Roma, 700 nuove auto bianche in strada: accelerazione del Comune sulle licenze

Tra le richieste chiave dell’Art c’è anche l’introduzione dei gps obbligatori a bordo dei taxi, per avere un quadro preciso di chi lavora, quando e dove

Quello che a marzo sembrava un miraggio, oggi è realtà: 700 nuove licenze taxi sono state già rilasciate dal Comune di Roma. Un traguardo significativo nella tanto attesa riforma del trasporto pubblico non di linea, e un primo passo verso una Capitale più moderna, più accessibile e con meno attese per i cittadini.

Un boom dopo lo stallo

Fino a pochi mesi fa, le pratiche sembravano impantanate nella burocrazia. Poi, a maggio, la svolta: consegnate le prime 10 autorizzazioni, la macchina amministrativa ha iniziato a macinare numeri.

Oggi sono circa 700 i nuovi taxi operativi, frutto di altrettanti lavoratori che hanno versato al Campidoglio 75.500 euro per una licenza ordinaria e 58.400 per quella dedicata al trasporto disabili.

Ma non tutti i vincitori del bando sono riusciti a ottenere la licenza: alcuni hanno rinunciato, altri stanno valutando ricorsi, altri ancora non hanno trovato le risorse per saldare quanto dovuto. Risultato: il Comune scorrerà la graduatoria per riassegnare le licenze rimaste, con tempi inevitabilmente più lunghi.

Il vero nodo: quanti taxi servono davvero?

Il rilascio delle prime 1.000 licenze – su un totale programmato di 2.330 – è solo l’inizio. Secondo l’Autorità di Regolazione dei Trasporti (Art), il numero è addirittura sottostimato: i dati attuali si basano su chiamate inevase, ma manca un’analisi scientifica e aggiornata sul reale fabbisogno.

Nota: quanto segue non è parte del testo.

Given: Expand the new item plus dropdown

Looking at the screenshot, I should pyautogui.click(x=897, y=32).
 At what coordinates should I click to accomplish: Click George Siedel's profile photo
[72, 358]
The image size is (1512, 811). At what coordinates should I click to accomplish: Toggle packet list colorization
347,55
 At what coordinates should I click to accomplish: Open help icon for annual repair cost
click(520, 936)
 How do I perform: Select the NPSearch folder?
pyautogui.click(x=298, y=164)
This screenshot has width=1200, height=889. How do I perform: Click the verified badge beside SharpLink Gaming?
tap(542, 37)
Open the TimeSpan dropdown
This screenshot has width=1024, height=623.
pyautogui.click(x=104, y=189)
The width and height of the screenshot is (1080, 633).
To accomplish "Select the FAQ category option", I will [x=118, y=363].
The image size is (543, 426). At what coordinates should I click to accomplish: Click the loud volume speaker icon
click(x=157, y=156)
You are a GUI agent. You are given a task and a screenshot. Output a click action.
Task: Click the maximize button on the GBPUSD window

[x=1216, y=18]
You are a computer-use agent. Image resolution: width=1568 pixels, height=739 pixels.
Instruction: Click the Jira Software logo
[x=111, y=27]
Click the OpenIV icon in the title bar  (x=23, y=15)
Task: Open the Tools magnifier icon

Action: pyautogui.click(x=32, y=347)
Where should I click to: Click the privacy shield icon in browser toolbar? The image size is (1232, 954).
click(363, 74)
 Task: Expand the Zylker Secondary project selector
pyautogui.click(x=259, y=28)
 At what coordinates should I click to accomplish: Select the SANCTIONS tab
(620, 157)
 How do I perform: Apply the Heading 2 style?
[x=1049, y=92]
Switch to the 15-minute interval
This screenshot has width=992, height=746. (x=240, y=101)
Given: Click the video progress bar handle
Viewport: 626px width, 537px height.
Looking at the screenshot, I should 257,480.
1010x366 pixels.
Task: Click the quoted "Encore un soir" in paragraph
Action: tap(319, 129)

L’Art aveva già detto la sua nel maggio 2024: “L’incremento è prudenziale. Servono più licenze”. E senza numeri certi, nessuno può dire davvero se Roma abbia troppi taxi o troppo pochi.

 Gps obbligatori: la battaglia di Gualtieri

Tra le richieste chiave dell’Art c’è anche l’introduzione dei gps obbligatori a bordo dei taxi, per avere un quadro preciso di chi lavora, quando e dove. Una misura utile sia per migliorare il servizio che per evitare abusi o carenze.

Il sindaco Roberto Gualtieri ha rilanciato l’idea durante la Festa dell’Unità:

Chiediamo al governo di farci mettere il gps sui taxi. Perché non posso sapere dove sono? Se un taxi stacca prima, perché non lo posso sapere né sanzionare?

L’appello è stato rivolto al ministro Matteo Salvini, che a dicembre si era detto disponibile a discuterne. Ora si attende un progetto ufficiale.